What this task involves: The lines to extract run from the first line of the entries through the line that contains "Given: Click the You're blocked heading"; reproduce exactly those lines and no others.

═══ The data ═══

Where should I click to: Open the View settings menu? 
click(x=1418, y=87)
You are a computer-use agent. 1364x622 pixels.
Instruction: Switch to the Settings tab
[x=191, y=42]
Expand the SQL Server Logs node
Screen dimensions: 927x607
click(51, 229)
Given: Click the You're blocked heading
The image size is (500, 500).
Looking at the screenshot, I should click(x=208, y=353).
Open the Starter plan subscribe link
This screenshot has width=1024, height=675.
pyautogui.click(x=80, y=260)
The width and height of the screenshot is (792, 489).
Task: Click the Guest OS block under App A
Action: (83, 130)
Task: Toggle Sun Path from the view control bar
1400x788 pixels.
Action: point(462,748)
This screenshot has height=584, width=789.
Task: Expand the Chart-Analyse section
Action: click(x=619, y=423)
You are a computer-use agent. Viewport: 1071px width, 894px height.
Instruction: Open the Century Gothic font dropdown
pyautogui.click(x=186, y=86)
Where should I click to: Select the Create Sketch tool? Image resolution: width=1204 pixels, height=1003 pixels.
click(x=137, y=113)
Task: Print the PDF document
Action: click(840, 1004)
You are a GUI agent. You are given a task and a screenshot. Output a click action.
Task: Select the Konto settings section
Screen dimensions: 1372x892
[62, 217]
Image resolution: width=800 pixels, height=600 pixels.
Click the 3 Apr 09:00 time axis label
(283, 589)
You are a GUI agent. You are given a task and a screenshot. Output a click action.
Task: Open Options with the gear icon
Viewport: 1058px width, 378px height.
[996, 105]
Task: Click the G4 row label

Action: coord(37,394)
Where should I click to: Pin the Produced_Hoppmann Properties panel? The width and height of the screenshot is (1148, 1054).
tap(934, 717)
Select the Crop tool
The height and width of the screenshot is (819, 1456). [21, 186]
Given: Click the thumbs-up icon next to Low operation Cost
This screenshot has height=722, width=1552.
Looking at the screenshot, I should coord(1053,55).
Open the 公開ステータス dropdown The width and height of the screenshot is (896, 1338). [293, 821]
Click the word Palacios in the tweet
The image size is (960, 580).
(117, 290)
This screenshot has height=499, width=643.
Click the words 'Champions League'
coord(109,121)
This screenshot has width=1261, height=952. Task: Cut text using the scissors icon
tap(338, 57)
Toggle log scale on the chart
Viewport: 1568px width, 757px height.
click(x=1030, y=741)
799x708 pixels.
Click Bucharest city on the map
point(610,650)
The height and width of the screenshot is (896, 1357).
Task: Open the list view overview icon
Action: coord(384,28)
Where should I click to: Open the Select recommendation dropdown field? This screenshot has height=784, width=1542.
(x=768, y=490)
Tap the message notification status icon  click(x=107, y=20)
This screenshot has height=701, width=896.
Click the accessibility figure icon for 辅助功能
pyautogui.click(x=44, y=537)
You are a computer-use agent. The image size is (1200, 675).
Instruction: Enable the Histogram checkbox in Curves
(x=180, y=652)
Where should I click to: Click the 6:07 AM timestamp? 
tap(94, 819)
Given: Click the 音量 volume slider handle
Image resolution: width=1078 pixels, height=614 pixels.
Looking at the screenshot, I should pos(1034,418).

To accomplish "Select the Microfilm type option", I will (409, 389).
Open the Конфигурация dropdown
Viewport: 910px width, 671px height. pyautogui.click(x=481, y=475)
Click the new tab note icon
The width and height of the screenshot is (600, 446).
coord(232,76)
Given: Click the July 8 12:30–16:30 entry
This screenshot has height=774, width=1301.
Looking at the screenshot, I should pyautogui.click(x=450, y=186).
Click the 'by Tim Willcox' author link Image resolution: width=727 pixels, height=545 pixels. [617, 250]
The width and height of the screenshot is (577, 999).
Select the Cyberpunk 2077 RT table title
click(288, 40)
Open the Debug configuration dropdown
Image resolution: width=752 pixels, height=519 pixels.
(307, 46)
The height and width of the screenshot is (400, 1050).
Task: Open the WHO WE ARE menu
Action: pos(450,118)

═══

Output:
Where should I click to: Open the View settings menu? 
click(x=1418, y=87)
You are a computer-use agent. 1364x622 pixels.
Instruction: Switch to the Settings tab
[x=191, y=42]
Expand the SQL Server Logs node
Screen dimensions: 927x607
click(51, 229)
Given: Click the You're blocked heading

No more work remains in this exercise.